José Pacheco Pereira no Público de hoje:
«Nunca imaginei ir tantas vezes ao Barreiro como vou agora. As razões são mais ou menos conhecidas e têm que ver com o facto de dois armazéns do Arquivo Ephemera serem no Barreiro. Não apenas no Barreiro, mas em pleno território da CUF, depois da Quimigal e agora da baía do Tejo, atrás do mausoléu onde está sepultado (ilegalmente, aliás) Alfredo da Silva, e no meio de armazéns e ruínas de fábricas, oficinas e estranhos ofícios que lá se instalaram, como uma igreja evangélica, e vários ateliers de arte. Vou lá e estou bem lá, mas, voltando atrás, nunca imaginei “frequentar” o Barreiro como hoje.

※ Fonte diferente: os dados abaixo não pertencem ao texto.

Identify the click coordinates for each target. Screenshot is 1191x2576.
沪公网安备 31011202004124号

O Barreiro, se fosse uma pessoa, dir-se-ia que era um “carácter”, um portador de identidade, por boas e más razões, que não deixa ninguém indiferente, mesmo que esteja já muito “descaracterizado”, ou seja, estragado. Tem em cima do seu presente um enorme passado e nunca é fácil viver com muita história em cima. A história não está só nas pedras, nas colunas de aço abandonadas, nos silos a desfazerem-se, nos terrenos poluídos, está dentro das pessoas, das famílias, das associações, das ruas e parques. Está no dístico da CUF, “o que o país precisa, a CUF faz”, está numa das melhores vistas do Tejo e de Lisboa, numa longa faixa ribeirinha, está em tradições únicas como a do esperanto, ou do futebol popular e operário.

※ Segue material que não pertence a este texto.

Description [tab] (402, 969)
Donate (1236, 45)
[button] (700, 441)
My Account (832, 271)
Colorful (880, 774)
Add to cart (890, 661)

Aí por volta de 1966, um pequeno grupo de amigos, estudantes de várias faculdades, “associativos” como se dizia, ou seja, opositores do regime, num período que nós ligamos ao Maio de 1968, mas que na realidade começou muito antes, interessava-se pela cultura que era duplamente do contra, contra o Estado Novo e contra a ortodoxia neo-realista. Isto incluía um outro cinema, uma outra literatura, uma outra música, mas, acima de tudo, uma outra vida. Nós pensávamos que era nova, mas na realidade era mais um remake de outros momentos anteriores em que houve mudança, ou pelo menos vontade de mudança. E isso implicava, como também sempre aconteceu, uma certa forma de vagabundagem que acompanhou esse pré-Maio, mais uma certa forma de libertinagem, e mais uma série de outras “agens” que não vêm aqui ao caso.

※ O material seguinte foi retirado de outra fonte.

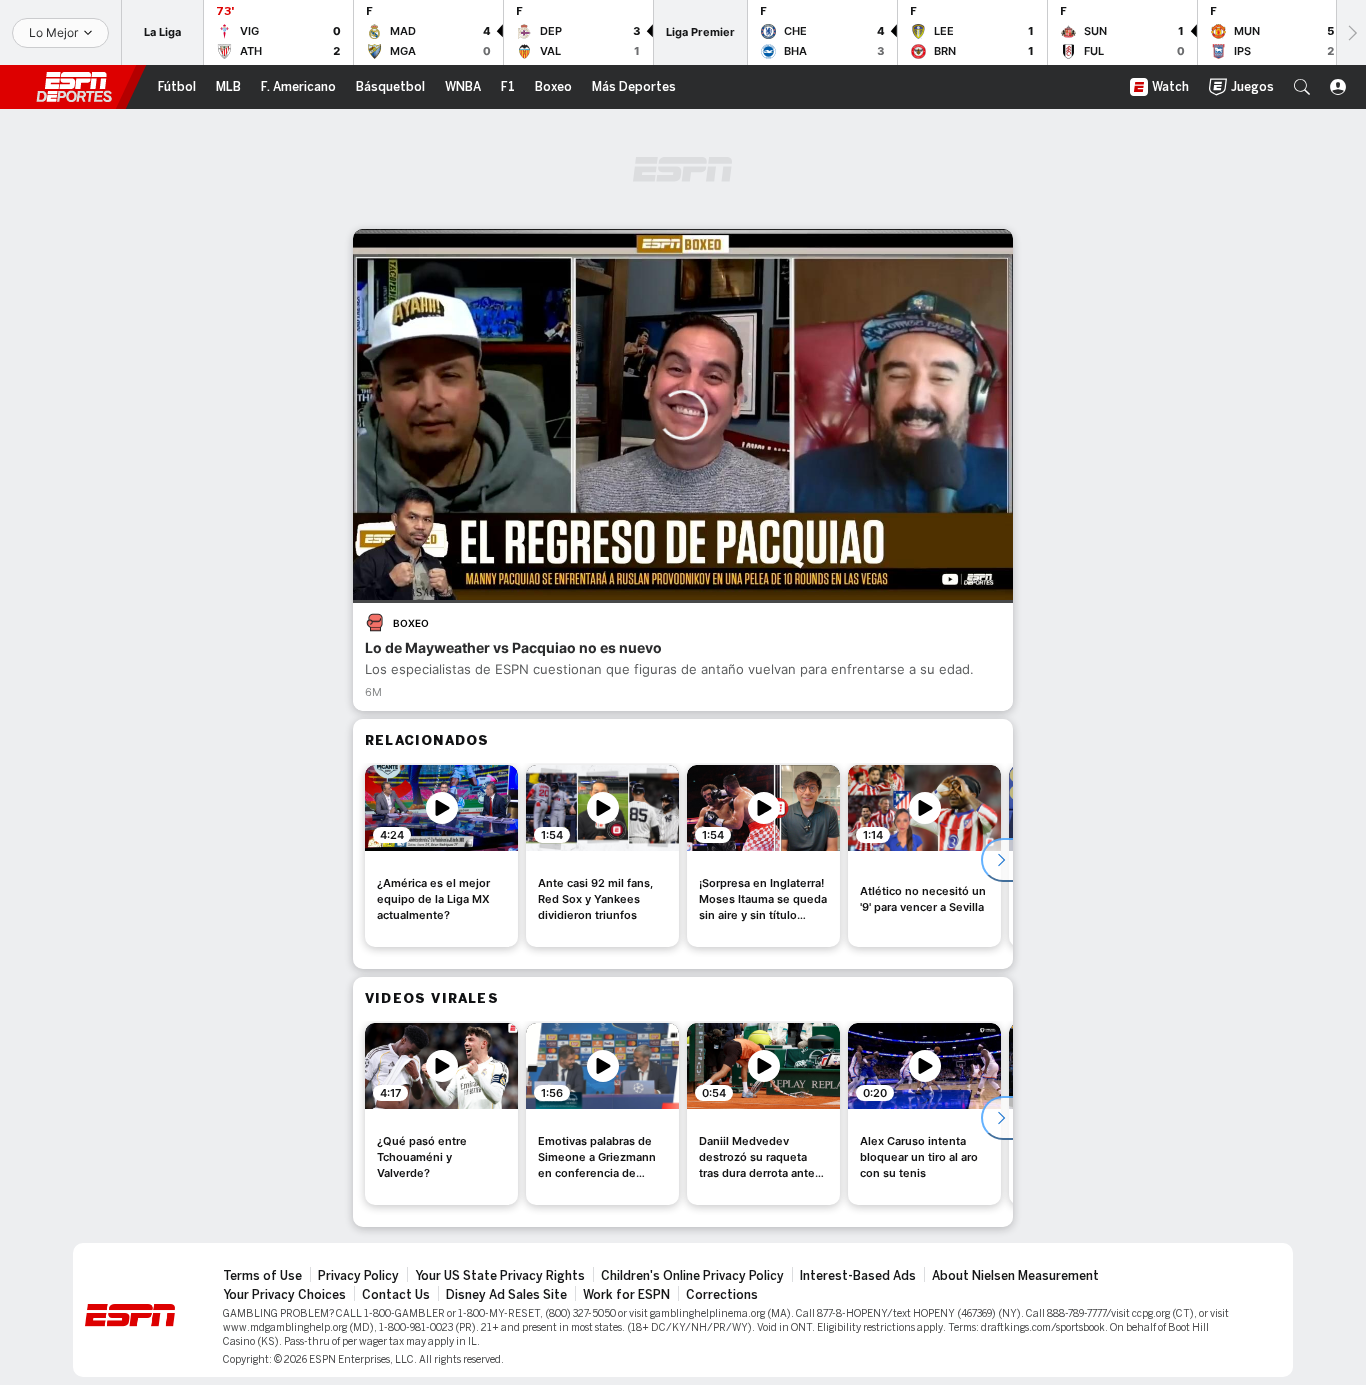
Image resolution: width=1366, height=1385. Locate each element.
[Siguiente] (1351, 32)
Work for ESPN (626, 1295)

Não havia muito dinheiro, e a cidade, onde eu era estrangeiro, tinha uma geografia que nós próprios criávamos, desde a Cidade Universitária, ao Campo Grande, ao Saldanha, ao Rossio e à Praça da Figueira, e, por fim, nos sítios onde, junto de gente pouco frequentável, se podia comer por muito poucos escudos, na Rua da Alegria, ou na Rua do Alecrim. Uma geografia de cafés, restaurantes e tascos, que para mim era sempre escassa, porque vinha habituado a uma terra com cafés por todo o lado e onde por 2$50 se podia passar o dia, ler e escrever, e sobrava dinheiro.
Numa dessas noites, eu, a Diana Andringa e o Alexandre de Oliveira resolvemos ir ao Barreiro, já era noite escura. O Alexandre morreu cedo e não sei se a Diana se lembra como eu dessa noite, mas como nada de muito relevante para as nossas personae de hoje está em jogo, posso contá-la como me lembro. A razão por que resolvemos fazer essa viagem nocturna era porque o Barreiro era o Barreiro, o local mítico da classe operária, e como todos os esquerdistas in the making, a terra era simbólica da revolução que desejávamos, mas para a qual não tínhamos mão-de-obra, e duvidávamos sequer de ter a legitimidade de fazer parte dela.
O mundo era simples, no Barreiro havia não só operários, havia a “classe operária” e essa “classe” pertencia ao PCP. Anos mais tarde arrogámo-nos ao direito de a roubar ao PCP, sem nunca se ter grande sucesso. Verdade seja que as coisas já não eram como no mito, a CUF estava a mudar, ensaiava a primeira comissão de empresa, e o PCP no Barreiro já não era o que era, minado por velhos conflitos entre famílias comunistas, a tal ponto que muitos “controleiros” consideravam-no uma zona difícil, não porque houvesse poucos militantes, mas porque havia muitos e, como já disse antes, história a mais. E nessa noite, como nós não frequentávamos a “classe operária”, havia que ir vê-la ao Barreiro. E lá fomos para o barco.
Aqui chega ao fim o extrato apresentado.